2025-05-06

League of Legends Esports Data Pipeline

This project showcases knowledge in data scraping and analysis using Python and Pandas. It also demonstrates uses of AWS Lambda, AWS State Machine and AWS EventBridge.

To properly handle all these technologies I used Serverless Framework, a program built to streamline setting up serverless technology.

In Esports, data on professional play is not only interesting, but can contain significant information as to why certain teams win, lose, the patterns that arise in play, and so on.

Due to this, I decided to create a data pipeline that scrapes data from certain sources and automatically uploads said data into my own database, all for free, all automated, and with the goal of visualizing that data later on another software. (Most likely Grafana)

_{~Edit: This is not an accurate description of this project any longer. I’m going to leave it here because I think it’s interesting to see how the project changes and grows as ideas sprout and goals shift later in the project’s lifecycle.}

AWS Stack Diagram

I wanted to leave this up here because I find it super cool. Diagram of the entire process. After reading the document hopefully you'll fully understand it.

1. Exploring sources

The first thing I like doing when working on an ETL project by myself is exploring the different venues I have of obtaining data.

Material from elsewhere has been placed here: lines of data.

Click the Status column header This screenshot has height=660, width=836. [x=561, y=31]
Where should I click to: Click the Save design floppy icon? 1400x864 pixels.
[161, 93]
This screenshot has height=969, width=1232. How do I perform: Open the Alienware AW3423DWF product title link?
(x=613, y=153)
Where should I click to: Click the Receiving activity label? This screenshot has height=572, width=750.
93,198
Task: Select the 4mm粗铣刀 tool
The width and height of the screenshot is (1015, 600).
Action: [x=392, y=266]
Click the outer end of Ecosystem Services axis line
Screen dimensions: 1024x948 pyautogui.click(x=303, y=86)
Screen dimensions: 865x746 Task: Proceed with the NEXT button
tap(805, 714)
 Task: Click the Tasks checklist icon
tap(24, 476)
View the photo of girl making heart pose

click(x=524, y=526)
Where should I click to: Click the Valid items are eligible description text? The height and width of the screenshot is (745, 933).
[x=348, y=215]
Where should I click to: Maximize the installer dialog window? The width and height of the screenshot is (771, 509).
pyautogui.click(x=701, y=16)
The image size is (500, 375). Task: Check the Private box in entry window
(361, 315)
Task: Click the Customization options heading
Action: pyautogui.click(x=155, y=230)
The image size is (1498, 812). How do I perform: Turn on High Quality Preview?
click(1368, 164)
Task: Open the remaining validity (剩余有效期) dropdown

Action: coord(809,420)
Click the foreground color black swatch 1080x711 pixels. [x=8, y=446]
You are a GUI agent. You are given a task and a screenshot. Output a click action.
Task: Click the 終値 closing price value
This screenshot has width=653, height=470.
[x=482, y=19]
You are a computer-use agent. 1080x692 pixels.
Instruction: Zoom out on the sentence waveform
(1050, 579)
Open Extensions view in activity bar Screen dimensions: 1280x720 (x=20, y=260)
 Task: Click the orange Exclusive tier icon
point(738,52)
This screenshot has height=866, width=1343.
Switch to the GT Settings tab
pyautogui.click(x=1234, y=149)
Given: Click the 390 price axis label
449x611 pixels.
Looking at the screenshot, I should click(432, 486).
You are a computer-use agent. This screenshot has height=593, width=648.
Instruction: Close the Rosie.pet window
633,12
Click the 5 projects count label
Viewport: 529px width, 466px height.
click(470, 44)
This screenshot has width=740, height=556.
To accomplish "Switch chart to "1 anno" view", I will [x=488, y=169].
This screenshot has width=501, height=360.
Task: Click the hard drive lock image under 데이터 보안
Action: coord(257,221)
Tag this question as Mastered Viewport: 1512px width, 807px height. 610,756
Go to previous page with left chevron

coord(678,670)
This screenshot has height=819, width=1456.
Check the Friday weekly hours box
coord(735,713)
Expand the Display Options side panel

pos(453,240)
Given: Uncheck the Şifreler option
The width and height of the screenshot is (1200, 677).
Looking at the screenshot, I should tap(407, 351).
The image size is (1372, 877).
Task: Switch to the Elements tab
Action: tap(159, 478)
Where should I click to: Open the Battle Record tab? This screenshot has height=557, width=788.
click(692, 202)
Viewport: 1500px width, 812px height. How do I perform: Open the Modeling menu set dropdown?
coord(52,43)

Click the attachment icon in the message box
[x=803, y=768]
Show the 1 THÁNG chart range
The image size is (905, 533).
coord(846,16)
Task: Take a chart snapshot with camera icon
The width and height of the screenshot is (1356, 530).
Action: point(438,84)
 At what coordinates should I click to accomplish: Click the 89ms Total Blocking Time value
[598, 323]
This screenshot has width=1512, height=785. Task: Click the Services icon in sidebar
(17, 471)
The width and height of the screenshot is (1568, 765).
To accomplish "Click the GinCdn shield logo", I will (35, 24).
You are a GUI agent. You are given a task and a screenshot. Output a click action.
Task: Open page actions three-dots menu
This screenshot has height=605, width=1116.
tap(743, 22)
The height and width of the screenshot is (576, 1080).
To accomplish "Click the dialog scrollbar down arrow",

In this case, after some research, there were a few to choose from:

Pro Play Fandom Wiki - Web-Scraping
Games of Legends - Web-Scraping
Github Projects for esports APIs - there were more than one, most of them, as far as I understand, not up to date
Oracle’s Elixir - Freely available data in form of csv

_{~Edit: In hindsight, I might have gotten a lot of leeway from searching up stuff on database websites like Kaggle. Luckily Oracle’s Elixir is likely still better than what I would have found on those.}

This demonstrates a bit why it is so important to search for good sources when working on ETL. I could have spent hours/days of work setting up a proper web scraper that would get me some information. Oracle’s Elixir has all that information open-to-use, for free, in the click of a button.

2. Exploring the Data

It’s nice to know the general structure of the data we are working with. Looking at it, running some basic exploratory analysis stuff, and reading documentation can really help with that. (Oracle’s Elixir has some pretty neat stuff for reference as well).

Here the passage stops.